Into the Wild with Luke Brown
This article contains image descriptions in the captions to help those with visual impairments.

“We can never have enough of nature. We must be refreshed by the sight of inexhaustible vigor, vast and Titanic features, the sea-coast with its wrecks, the wilderness with its living and its decaying trees, the thunder cloud, and the rain which lasts three weeks and produces freshets. We need to witness our own limits transgressed, and some life pasturing freely where we never wander.”
— Henry David Thoreau, "Walden"
Our core connection with nature has been with us since our ancestors first took steps the sunlight and examined the world around them. Yet in 2020, you won't be wrong for thinking that our respect, care and duty to wild spaces has somewhat been depleted. Through consumerism, profit and hollowing out the ground beneath us, it can be argued that we have lost sense of the true power and resolve of the wilds. With this in mind, Luke Browns project 'Wooded Heights' documents and explores the ecosystem of the ancient Caledonia forest and Grampian Mountains of the Cairngorms National Park in Scotland.

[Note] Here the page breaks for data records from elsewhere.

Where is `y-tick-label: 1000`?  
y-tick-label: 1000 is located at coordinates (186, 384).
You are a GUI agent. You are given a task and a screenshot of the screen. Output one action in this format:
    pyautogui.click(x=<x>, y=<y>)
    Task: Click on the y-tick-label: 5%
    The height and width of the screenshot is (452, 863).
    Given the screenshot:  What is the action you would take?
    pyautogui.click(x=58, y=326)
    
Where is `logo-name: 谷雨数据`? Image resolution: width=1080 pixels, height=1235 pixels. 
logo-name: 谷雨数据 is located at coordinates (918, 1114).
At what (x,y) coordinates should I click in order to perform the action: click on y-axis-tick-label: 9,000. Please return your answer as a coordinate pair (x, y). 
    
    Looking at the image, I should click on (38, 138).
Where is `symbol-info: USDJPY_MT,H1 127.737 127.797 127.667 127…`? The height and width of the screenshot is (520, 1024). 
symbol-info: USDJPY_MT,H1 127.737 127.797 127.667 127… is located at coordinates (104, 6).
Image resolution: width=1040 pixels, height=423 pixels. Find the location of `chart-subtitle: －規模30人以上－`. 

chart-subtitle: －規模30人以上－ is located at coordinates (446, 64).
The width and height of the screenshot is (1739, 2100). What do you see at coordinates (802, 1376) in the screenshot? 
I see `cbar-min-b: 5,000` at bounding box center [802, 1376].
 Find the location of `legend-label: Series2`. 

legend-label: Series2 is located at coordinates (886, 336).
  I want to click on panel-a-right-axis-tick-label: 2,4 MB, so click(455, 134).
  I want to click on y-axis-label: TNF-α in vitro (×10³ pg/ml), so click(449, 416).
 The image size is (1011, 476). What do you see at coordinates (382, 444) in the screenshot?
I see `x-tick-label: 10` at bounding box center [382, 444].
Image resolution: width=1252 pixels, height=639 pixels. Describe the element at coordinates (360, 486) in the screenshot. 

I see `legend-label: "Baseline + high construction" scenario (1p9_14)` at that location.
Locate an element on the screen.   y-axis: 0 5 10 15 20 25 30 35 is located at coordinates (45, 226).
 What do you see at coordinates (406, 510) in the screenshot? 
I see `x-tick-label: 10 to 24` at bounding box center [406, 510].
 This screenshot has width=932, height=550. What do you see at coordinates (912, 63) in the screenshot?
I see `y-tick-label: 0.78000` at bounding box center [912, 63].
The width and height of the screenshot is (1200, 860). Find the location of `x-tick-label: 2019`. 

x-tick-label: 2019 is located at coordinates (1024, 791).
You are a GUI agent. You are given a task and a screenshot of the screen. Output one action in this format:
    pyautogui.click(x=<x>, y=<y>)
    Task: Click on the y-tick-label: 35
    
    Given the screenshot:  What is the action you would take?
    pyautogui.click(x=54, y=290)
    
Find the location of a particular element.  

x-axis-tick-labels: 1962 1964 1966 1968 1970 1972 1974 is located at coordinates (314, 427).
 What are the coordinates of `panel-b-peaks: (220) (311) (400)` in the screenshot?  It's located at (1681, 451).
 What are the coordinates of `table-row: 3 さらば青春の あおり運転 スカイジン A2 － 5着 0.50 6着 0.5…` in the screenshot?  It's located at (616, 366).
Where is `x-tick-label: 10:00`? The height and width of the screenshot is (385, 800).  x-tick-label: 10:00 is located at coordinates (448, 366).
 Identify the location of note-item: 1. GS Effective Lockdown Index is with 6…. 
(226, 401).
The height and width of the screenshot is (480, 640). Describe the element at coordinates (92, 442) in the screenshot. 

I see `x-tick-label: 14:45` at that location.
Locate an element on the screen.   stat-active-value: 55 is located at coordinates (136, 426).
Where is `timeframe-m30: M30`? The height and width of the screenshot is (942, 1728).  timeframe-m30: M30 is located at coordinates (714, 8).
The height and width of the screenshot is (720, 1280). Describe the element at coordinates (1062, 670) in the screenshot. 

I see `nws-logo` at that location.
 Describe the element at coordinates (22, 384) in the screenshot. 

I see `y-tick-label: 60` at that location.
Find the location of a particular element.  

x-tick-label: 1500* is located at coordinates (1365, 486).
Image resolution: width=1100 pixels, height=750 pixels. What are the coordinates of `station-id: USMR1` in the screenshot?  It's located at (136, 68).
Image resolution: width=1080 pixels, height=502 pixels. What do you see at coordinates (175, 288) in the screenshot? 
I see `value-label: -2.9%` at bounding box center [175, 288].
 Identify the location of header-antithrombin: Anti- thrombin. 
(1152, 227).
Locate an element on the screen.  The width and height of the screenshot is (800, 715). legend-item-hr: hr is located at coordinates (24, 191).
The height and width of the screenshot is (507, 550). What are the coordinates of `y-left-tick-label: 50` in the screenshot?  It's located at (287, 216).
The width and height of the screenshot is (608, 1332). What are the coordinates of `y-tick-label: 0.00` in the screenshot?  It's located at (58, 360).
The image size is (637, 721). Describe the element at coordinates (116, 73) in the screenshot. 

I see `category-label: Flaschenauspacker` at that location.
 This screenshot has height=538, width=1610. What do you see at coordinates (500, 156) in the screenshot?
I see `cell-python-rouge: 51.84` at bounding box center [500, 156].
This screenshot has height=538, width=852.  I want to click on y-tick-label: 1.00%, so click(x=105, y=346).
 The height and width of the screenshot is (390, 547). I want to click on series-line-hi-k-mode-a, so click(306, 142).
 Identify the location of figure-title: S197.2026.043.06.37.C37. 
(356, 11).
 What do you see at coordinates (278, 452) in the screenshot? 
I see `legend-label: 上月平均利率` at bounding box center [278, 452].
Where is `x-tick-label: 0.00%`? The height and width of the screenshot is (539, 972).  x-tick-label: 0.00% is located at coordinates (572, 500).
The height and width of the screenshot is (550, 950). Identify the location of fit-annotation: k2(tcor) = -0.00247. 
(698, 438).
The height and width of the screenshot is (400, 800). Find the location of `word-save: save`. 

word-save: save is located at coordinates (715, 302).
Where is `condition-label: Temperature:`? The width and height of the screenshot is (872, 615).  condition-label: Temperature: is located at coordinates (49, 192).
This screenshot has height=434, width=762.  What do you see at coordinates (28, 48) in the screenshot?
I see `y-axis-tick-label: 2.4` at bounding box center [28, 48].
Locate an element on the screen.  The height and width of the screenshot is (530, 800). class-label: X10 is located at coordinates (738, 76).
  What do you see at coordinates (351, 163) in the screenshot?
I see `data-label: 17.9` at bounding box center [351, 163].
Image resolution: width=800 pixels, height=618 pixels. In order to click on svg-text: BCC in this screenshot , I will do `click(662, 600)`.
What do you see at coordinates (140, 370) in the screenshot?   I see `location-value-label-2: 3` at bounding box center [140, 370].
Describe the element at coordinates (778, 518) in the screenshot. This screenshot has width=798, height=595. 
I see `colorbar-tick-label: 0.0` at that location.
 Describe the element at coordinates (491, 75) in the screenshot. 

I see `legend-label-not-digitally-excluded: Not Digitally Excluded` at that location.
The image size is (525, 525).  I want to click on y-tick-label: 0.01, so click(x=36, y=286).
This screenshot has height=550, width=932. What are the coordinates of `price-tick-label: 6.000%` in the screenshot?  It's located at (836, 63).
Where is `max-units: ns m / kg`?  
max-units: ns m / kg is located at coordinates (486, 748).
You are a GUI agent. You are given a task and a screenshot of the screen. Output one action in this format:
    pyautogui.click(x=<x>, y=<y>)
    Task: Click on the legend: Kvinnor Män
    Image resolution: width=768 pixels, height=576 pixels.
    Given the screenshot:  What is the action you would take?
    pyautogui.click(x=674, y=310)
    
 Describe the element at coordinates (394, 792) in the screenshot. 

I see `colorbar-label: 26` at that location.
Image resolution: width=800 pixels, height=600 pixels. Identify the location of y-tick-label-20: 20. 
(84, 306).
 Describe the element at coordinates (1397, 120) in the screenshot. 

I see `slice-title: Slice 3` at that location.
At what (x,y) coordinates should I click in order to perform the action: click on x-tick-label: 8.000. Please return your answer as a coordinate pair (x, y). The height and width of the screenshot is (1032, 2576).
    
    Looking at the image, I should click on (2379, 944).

The Caledonia Forest is not special just because it's a wild space that has been relatively untouched by man. It's special because it's a natural species to Scotland. With many forests across the UK being American imports, this ecosystem boasts its own conifers, pines and birch which have been dwelling in the Scottish wild lands longer than we have. With this in mind, Brown's work reminds us the importance of these natural spaces, photographing them with care and respect. Spanning forests, giant mountains covered in snow, the work feels like a love letter to mother nature. A beckoning call that these places are important and need our protection.
With the climate crisis growing out of our control each day, these photographs may become a living testament to what was there, how they once looked. Lost in time, yet preserved within a photograph.